── Data provided ──

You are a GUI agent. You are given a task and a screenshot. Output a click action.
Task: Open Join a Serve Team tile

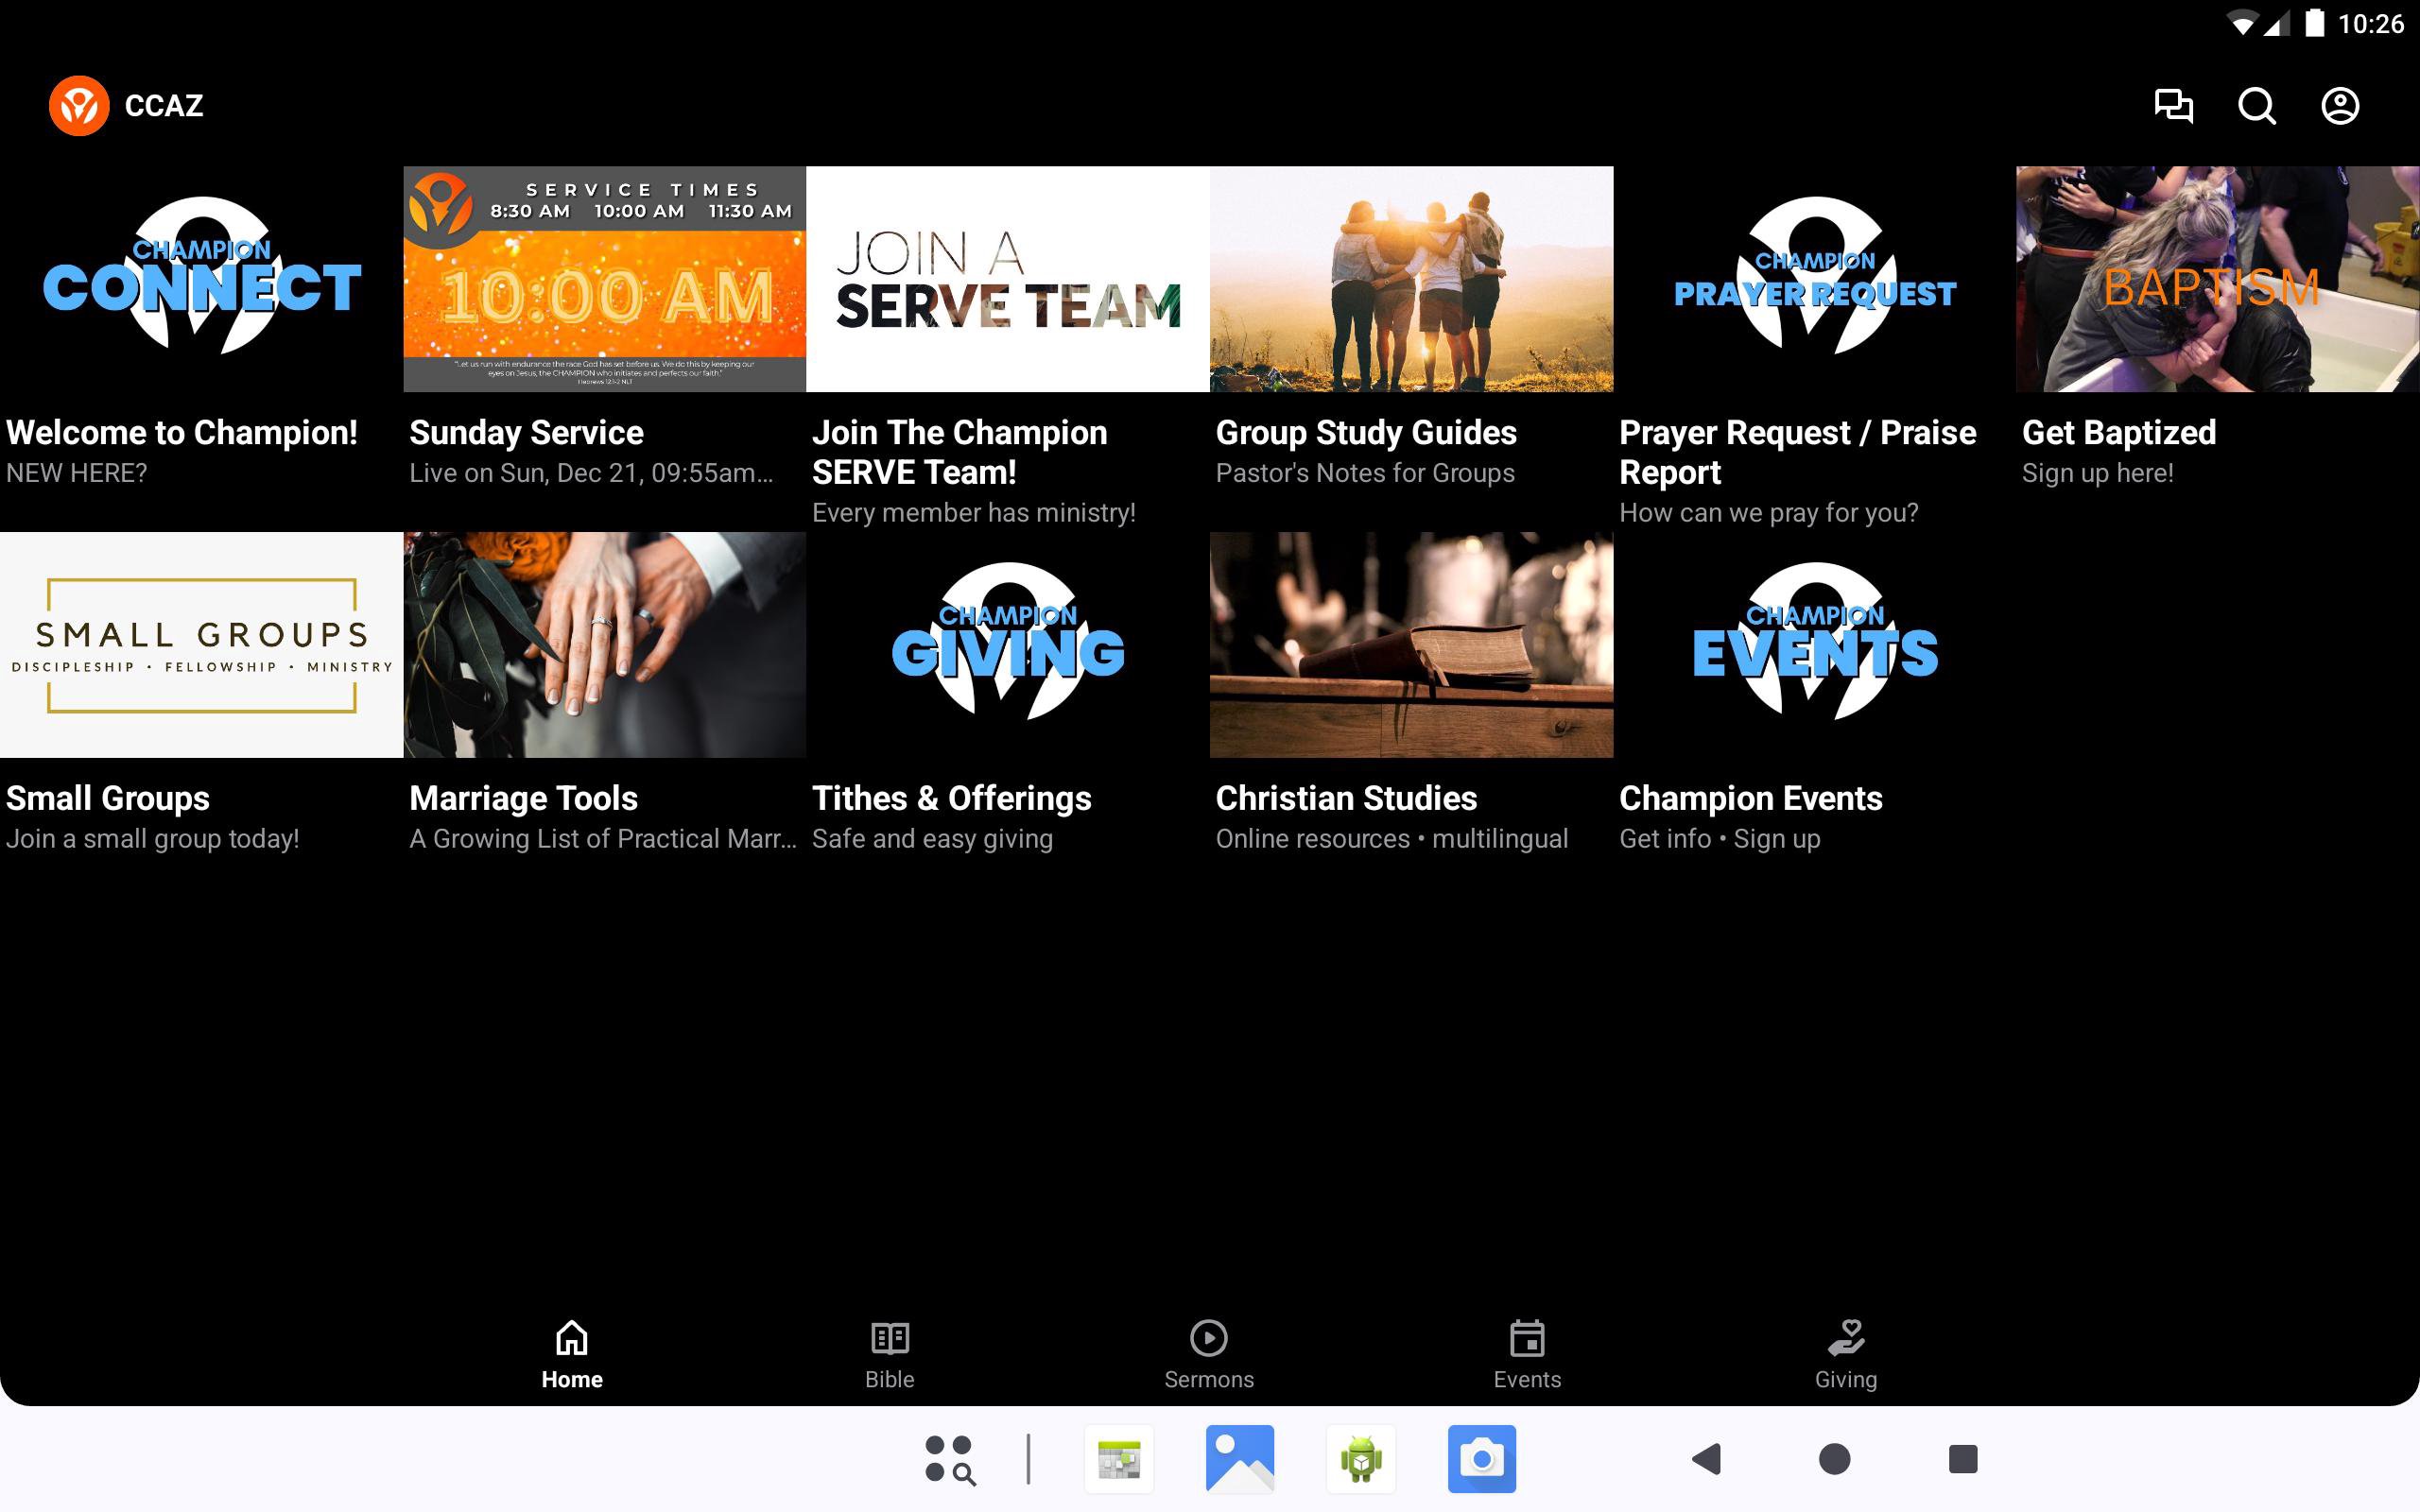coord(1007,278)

───
── Data provided ──

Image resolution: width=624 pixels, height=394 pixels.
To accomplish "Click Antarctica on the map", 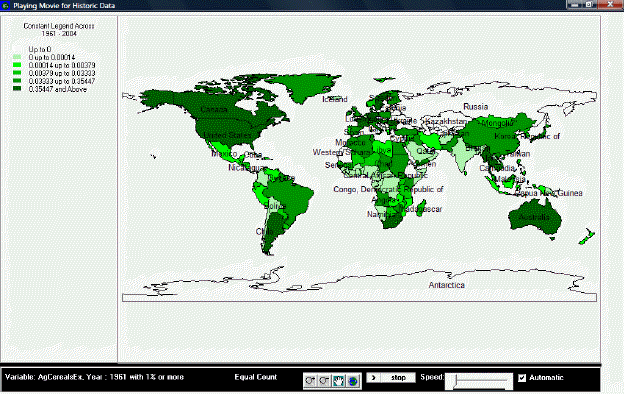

───
── Data provided ──

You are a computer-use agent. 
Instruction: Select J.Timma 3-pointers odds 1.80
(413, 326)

───

Exercise ->
Reproduce the material from the line that contains "You are a GUI" through the line that contains "coord(1007,278)", changing "Serve" to "Worship" and leaving everything else as it is. Omit the pictures.

Answer ->
You are a GUI agent. You are given a task and a screenshot. Output a click action.
Task: Open Join a Worship Team tile

coord(1007,278)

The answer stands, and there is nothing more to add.